> [YOUR TASKS]:
1. Echo the Slurm profiling post verbatim, starting with "Linaro Forge 24.0.2" and going on through "with your program.".
2. Name every option that the #SBATCH lines in the Slurm profiling post set.
3. Write the next part of the Slurm profiling post, picking up after its final line.

┌─ TEXT EXCERPT

The Slurm script is:

#!/bin/bash
#SBATCH --job-name=cxx_mpi       # create a short name for your job
#SBATCH --nodes=1                # node count
#SBATCH --ntasks-per-node=4     # total number of tasks across all nodes
#SBATCH --cpus-per-task=1        # cpu-cores per task (>1 if multi-threaded tasks)
#SBATCH --mem-per-cpu=1G         # memory per cpu-core (4G is default)
#SBATCH --time=00:20:10          # total run time limit (HH:MM:SS)

module purge
module load map/24.0
module load openmpi/gcc/4.1.2

map --profile srun ./hello_world_mpi

 

When the code is ran:

getsebool:  SELinux is disabled
Warning: unrecognised style "CDE"
Linaro Forge 24.0.2 - Linaro MAP
MAP: Unable to automatically generate and compile a MPI wrapper for your system. Please start Linaro Forge with the MPICC environment variable set to the C MPI compiler for the MPI version in use with your program.
MAP: 
MAP: /usr/licensed/linaro/forge/24.0.2/map/wrapper/build_wrapper: line 433: [: argument expected
MAP: No mpicc command found (tried mpixlc_r mpxlc_r mpixlc mpxlc mpiicc mpcc mpicc mpigcc mpgcc mpc_cc)
MAP: 
MAP: Unable to compile MPI wrapper library (needed by the Linaro Forge sampler). Please set the environment variable MPICC to your MPI compiler command and try again.

└─
┌─ DATASET RECORDS

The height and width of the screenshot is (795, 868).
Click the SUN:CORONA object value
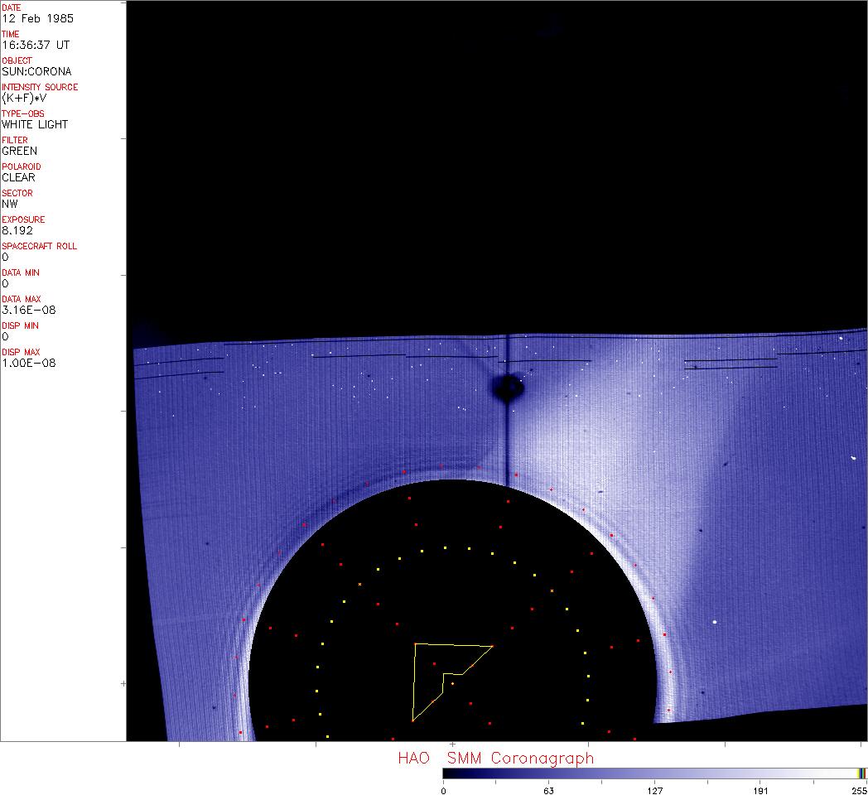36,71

└─
┌─ DATASET RECORDS

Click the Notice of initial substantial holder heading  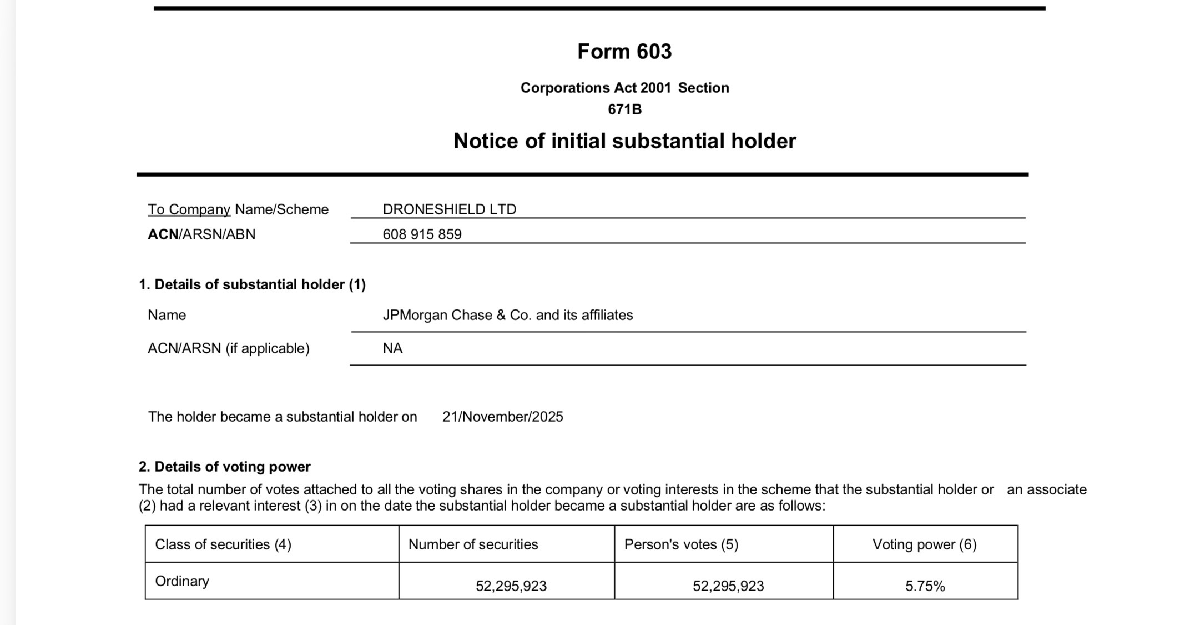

└─

> [SOLVED PROBLEMS]:
1.
Linaro Forge 24.0.2 - Linaro MAP
MAP: Unable to automatically generate and compile a MPI wrapper for your system. Please start Linaro Forge with the MPICC environment variable set to the C MPI compiler for the MPI version in use with your program.

2. --job-name, --nodes, --ntasks-per-node, --cpus-per-task, --mem-per-cpu, --time

3.
Or with Intel MPI:

Warning: unrecognised style "CDE"
Linaro Forge 24.0.2 - Linaro MAP
MAP: Unable to automatically generate and compile a MPI wrapper for your system. Please start Linaro Forge with the MPICC environment variable set to the C MPI compiler for the MPI version in use with your program.
MAP: 
MAP: Attempting to generate MPI wrapper using $MPICC ('/opt/intel/oneapi/mpi/2021.7.0/bin/mpiicc').../usr/licensed/linaro/forge/24.0.2/map/wrapper/build_wrapper: line 237: /opt/intel/oneapi/mpi/2021.7.0/bin/mpiicc: No such file or directory
MAP: 
MAP: /bin/sh: /opt/intel/oneapi/mpi/2021.7.0/bin/mpiicc: No such file or directory
MAP: Error: Couldn't run '/opt/intel/oneapi/mpi/2021.7.0/bin/mpiicc -E /tmp/tmpl9wuc5yw.c' for parsing mpi.h.
MAP:        Process exited with code 127.
MAP: fail
MAP: /usr/licensed/linaro/forge/24.0.2/map/wrapper/build_wrapper: line 433: [: argument expected
MAP: 
MAP: Unable to compile MPI wrapper library (needed by the Linaro Forge sampler). Please set the environment variable MPICC to your MPI compiler command and try again.

When running on the head node:

Warning: unrecognised style "CDE"
Linaro Forge 24.0.2 - Linaro MAP
MAP: (Message repeated 2 times.)
MAP: 
MAP: No debug symbols were loaded for the glibc library.
MAP: It is recommended you install the glibc debug symbols.
Profiling             : mpirun /home/aturing/.local/bin/lmp_intel -sf intel -in in.melt
Linaro Forge sampler  : preload (Express Launch)
MPI implementation    : Auto-Detect (Intel MPI (MPMD))
* number of processes : 32
* number of nodes     : 1
* MPI wrapper         : preload (precompiled mpich3-gnu-64) (Express Launch)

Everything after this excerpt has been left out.